Evaluasi Mendalam terhadap Ormas
Undang-undang yang mengatur tentang ormas harus digunakan secara efektif sebagai instrumen pengawasan dan penegakan hukum. Kemendagri perlu melakukan evaluasi secara menyeluruh terhadap kinerja dan aktivitas ormas. Evaluasi ini perlu meliputi aspek kepatuhan hukum, transparansi keuangan, dan kontribusi nyata ormas terhadap masyarakat.
Ormas yang hanya menjadi saluran untuk bertindak sewenang-wenang, tanpa memberikan manfaat nyata bagi masyarakat, harus dievaluasi dan diberikan sanksi yang sesuai. Keberadaan ormas seharusnya memberikan dampak positif bagi masyarakat, bukan sebaliknya.
Solusi dan Rekomendasi
Untuk mencegah praktik pemerasan dan pelanggaran hukum lainnya yang dilakukan oleh ormas, diperlukan beberapa langkah strategis. Diantaranya adalah peningkatan pengawasan dan penegakan hukum yang lebih efektif, peningkatan transparansi dan akuntabilitas ormas, serta sosialisasi dan edukasi kepada masyarakat tentang hak dan kewajiban terkait kebebasan berserikat.
Penting juga untuk membangun kesadaran kolektif bahwa kebebasan berserikat harus dijalankan dengan bertanggung jawab dan tidak boleh disalahgunakan untuk kepentingan pribadi atau kelompok tertentu yang merugikan masyarakat luas. Kerja sama antara pemerintah, aparat penegak hukum, dan masyarakat sipil sangat penting untuk menciptakan iklim yang kondusif bagi pertumbuhan ormas yang sehat dan bermanfaat bagi bangsa.

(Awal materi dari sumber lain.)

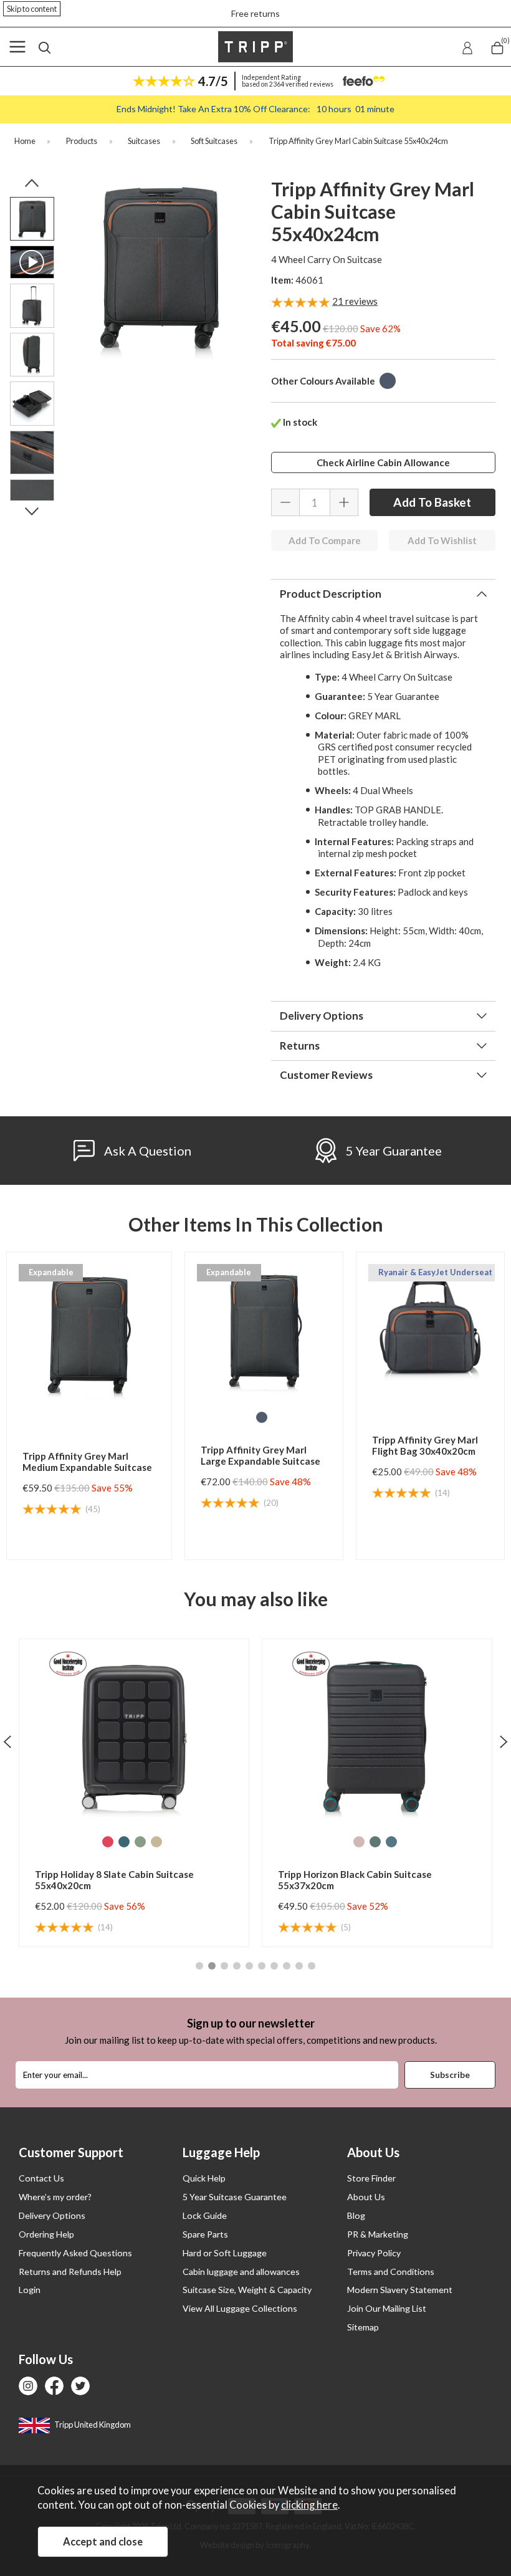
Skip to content (32, 9)
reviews (355, 301)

Lebih lanjut, diperlukan pula revisi peraturan perundang-undangan yang mengatur tentang ormas agar lebih komprehensif dan responsif terhadap perkembangan terkini. Peraturan tersebut harus mampu memberikan perlindungan kepada masyarakat dari tindakan sewenang-wenang ormas sekaligus menjamin hak kebebasan berserikat bagi ormas yang taat hukum.